Genzyme says FDA to make a decision on large scale production of Pompe disease drug by June 17

Genzyme says FDA will make Lumizyme ruling in June

CAMBRIDGE, Mass. — Genzyme Corp. said Thursday the Food and Drug Administration is scheduled to make a decision on its Pompe disease drug Lumizyme by June 17.

The FDA had refused to approve Lumizyme until Genzyme fixed manufacturing problems at a facility in Allston Landing, Mass. Some of the bioreactors at the Boston-area plant contained a virus that slowed down the production of the company’s drugs, which led to a shutdown in production. The company finished restarting production in September.

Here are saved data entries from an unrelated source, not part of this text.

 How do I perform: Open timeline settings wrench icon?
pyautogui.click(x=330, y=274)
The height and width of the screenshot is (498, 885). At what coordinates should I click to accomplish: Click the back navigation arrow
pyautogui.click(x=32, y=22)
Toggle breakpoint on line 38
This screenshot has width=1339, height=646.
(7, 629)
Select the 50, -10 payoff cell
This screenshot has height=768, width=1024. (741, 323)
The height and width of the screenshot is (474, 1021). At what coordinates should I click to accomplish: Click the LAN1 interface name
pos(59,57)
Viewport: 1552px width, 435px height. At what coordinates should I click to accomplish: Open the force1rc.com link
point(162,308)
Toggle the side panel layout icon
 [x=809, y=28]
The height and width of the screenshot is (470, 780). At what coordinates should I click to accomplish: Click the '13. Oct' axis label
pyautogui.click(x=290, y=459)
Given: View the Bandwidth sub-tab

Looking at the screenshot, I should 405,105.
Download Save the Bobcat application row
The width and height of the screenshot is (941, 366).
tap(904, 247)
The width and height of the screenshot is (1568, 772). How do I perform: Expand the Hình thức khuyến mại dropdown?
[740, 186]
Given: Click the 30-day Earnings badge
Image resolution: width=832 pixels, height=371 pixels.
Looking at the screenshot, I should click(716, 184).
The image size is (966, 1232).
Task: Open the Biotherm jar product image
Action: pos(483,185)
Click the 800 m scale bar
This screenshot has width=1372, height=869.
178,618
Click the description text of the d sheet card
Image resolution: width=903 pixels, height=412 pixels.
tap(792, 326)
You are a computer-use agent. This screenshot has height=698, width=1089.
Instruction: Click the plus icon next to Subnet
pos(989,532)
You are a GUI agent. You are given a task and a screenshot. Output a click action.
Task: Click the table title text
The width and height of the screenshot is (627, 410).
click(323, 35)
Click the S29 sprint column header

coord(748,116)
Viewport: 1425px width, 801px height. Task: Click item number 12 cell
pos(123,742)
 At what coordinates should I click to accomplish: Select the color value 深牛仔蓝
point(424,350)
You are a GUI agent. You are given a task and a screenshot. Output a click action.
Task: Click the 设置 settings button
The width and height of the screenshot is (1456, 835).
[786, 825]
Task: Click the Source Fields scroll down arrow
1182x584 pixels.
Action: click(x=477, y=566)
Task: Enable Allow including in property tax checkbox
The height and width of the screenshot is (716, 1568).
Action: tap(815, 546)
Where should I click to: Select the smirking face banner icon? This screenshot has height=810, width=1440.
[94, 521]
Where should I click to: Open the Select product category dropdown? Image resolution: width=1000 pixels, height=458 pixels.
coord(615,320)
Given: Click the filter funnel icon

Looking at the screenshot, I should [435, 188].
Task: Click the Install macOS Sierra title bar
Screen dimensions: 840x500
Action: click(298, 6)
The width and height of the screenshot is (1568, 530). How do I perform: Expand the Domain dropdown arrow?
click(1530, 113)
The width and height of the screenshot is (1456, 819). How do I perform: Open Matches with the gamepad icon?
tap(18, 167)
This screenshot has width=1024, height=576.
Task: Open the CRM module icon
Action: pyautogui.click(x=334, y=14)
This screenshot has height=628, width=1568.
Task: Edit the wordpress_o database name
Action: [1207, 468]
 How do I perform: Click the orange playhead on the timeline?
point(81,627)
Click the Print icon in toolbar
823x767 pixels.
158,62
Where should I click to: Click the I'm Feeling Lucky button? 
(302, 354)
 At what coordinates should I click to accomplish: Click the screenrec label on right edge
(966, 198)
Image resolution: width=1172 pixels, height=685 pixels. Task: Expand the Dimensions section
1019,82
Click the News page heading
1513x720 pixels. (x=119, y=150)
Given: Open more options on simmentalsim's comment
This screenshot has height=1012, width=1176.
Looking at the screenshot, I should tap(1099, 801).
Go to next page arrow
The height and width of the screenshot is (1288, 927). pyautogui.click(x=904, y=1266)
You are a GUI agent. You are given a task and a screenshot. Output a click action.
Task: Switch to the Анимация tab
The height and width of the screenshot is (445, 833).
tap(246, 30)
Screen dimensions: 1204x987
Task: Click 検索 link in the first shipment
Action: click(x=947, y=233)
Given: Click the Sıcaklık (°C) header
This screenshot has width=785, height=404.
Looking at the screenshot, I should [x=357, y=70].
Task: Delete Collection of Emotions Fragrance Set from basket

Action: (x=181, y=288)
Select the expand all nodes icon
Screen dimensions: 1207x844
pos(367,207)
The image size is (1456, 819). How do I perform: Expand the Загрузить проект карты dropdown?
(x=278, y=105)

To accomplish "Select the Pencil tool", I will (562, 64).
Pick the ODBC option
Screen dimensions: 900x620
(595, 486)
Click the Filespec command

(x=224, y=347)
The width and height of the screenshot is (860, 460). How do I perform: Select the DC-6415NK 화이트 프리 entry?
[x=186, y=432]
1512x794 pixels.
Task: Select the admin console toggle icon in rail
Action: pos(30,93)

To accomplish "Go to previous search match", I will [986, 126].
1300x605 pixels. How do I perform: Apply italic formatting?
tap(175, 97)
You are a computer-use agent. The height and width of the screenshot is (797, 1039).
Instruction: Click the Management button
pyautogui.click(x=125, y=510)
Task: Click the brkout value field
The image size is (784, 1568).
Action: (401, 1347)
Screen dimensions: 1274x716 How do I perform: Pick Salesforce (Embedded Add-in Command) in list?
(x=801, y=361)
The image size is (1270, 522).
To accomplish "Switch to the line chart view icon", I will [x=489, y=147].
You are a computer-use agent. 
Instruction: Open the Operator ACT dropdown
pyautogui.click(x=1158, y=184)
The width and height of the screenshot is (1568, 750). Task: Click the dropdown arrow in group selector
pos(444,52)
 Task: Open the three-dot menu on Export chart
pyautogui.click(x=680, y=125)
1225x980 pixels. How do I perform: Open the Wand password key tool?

Genzyme is seeking FDA clearance to market the Lumizyme it produces in 4,000-liter bioreactor tanks at its facility in Belgium. The drug is currently made in smaller bioreactors and sold outside the U.S. under the name Myozyme. Genzyme had also sought approval for a version made in 2,000-liter bioreactors, but decided not to pursue that application after discussions with the FDA.

Pompe disease is an inherited disorder that interferes with muscle development and can cause deadly respiratory problems. Genzyme is able to give the drug to patients for free through a temporary program, but does not have full commercial approval.

Genzyme shares lost 96 cents to $53.89 in morning trading.